Kerry: Peter Sinclair

Ciste Dhubh 10th October 2009

Boxer bitch Kerry lived in Inverness with her owner Peter Sinclair. Her first Munro was Meall a’ Chrasgaidh in the Fannaichs on 29th August 2005 and she completed her Munro round on Ciste Dhubh in Glen Shiel on 10th October 2009.

Kerry took four years two months to complete her Munro round aged six (and a half) years.

Kerry and I never started out to complete the Munros, we had made several trips onto the Cairngorm plateau and climbed numerous Corbetts before our first Munro. Once we reached 140 Munros I began to wonder if any dogs had accomplished a full round. I was able to establish that Storm and Kitchy (Hamish Brown’s companions) had already completed the full round and decided to see if Kerry and I were up to the challenge.

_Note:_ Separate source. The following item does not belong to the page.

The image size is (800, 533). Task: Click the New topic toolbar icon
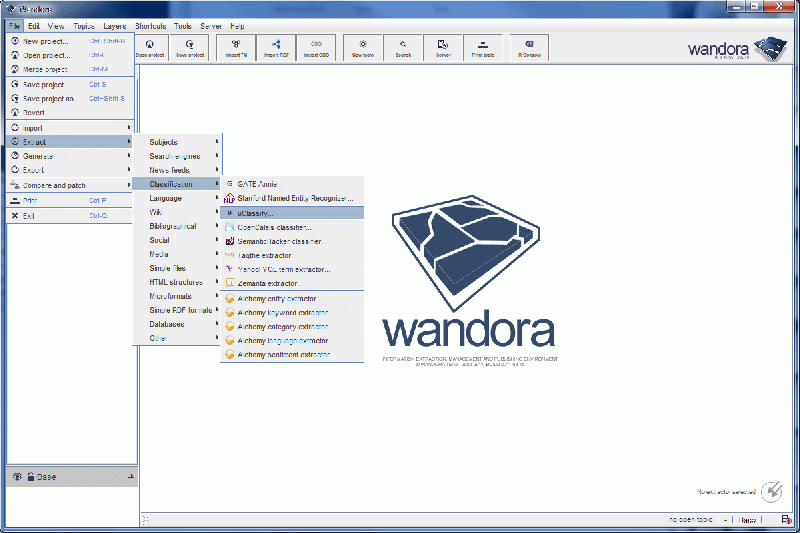[362, 47]
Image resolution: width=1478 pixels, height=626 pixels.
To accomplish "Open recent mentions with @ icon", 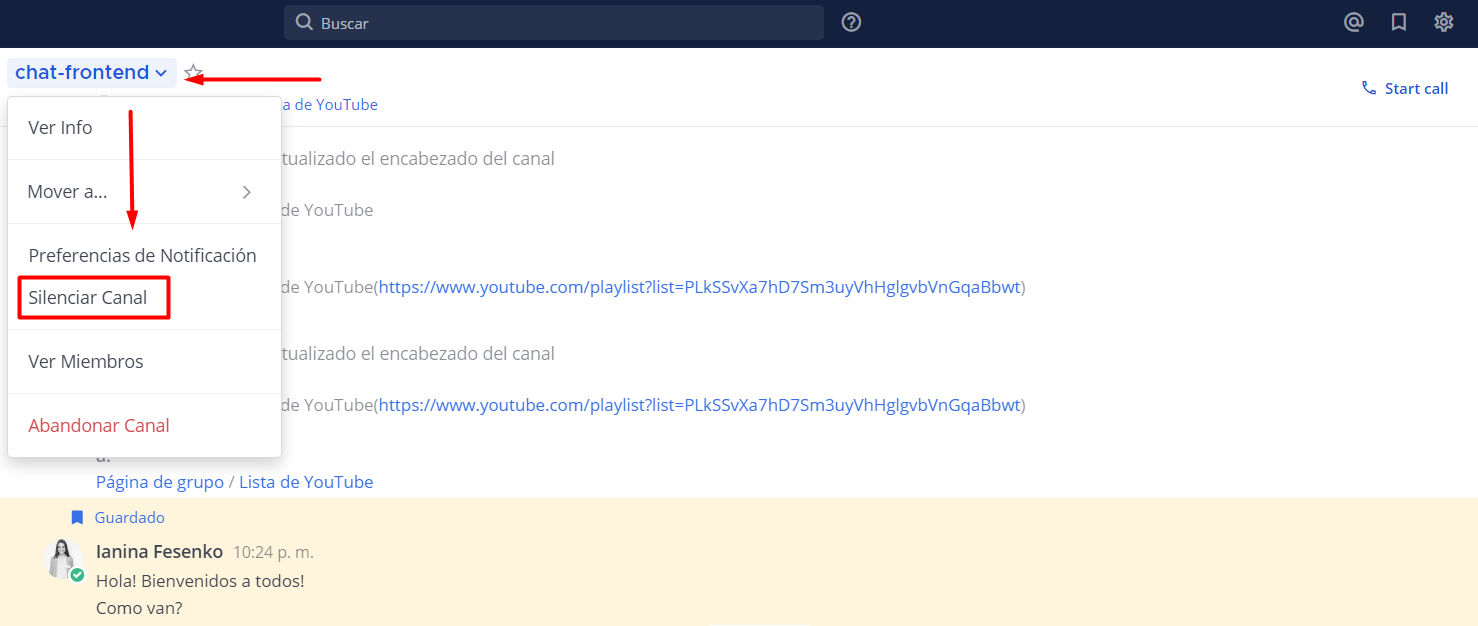I will click(x=1354, y=22).
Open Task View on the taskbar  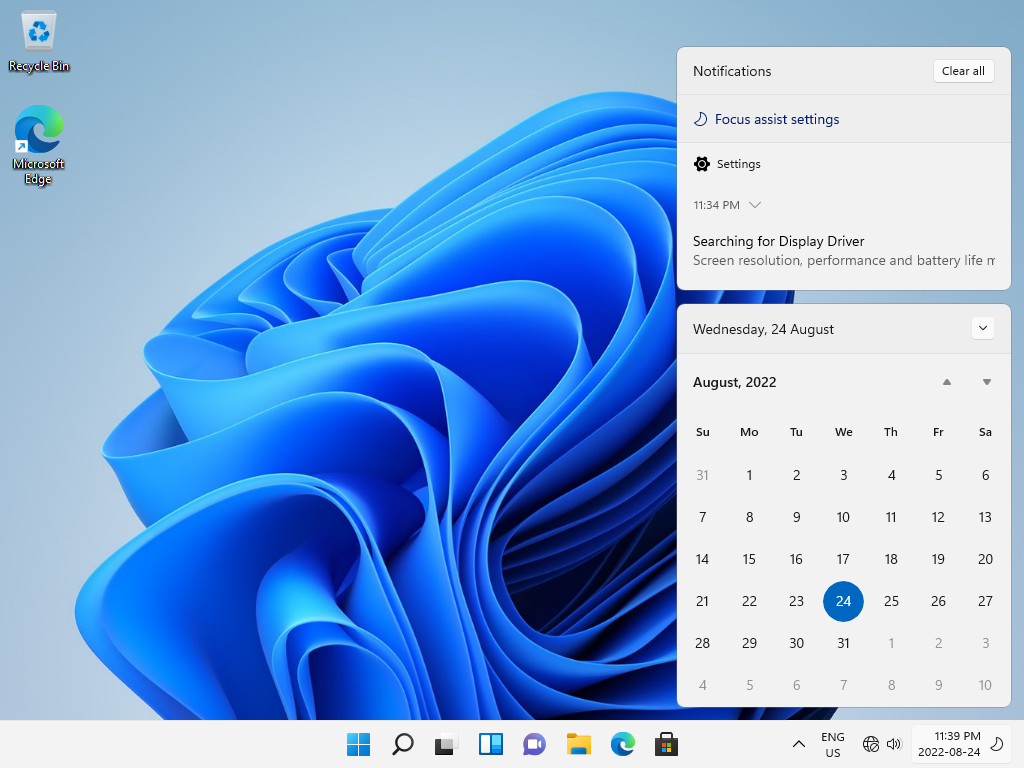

Currently there are over 7000 human Munro completers, but a very limited number of canines. Whilst not wishing to undervalue the considerable human feat involved, to have a dog completing a full round is a great achievement, bearing in mind the limited time span available. Dogs are not able to start climbing Munros until they are approximately two years old when their skeletons are fully formed and will only have a few years of fitness available depending on the breed of the dog.

I consider that to have completed the Munros with Kerry was a privilege. Any dog owner knows the bond that will be formed with their pet and I would submit that the bond formed when undertaking a round of Munros is exceptionally strong. The bond Kerry and I developed involved a level of mutual trust and respect, and in Kerry’s case, bravery that I do not envisage ever being able to repeat.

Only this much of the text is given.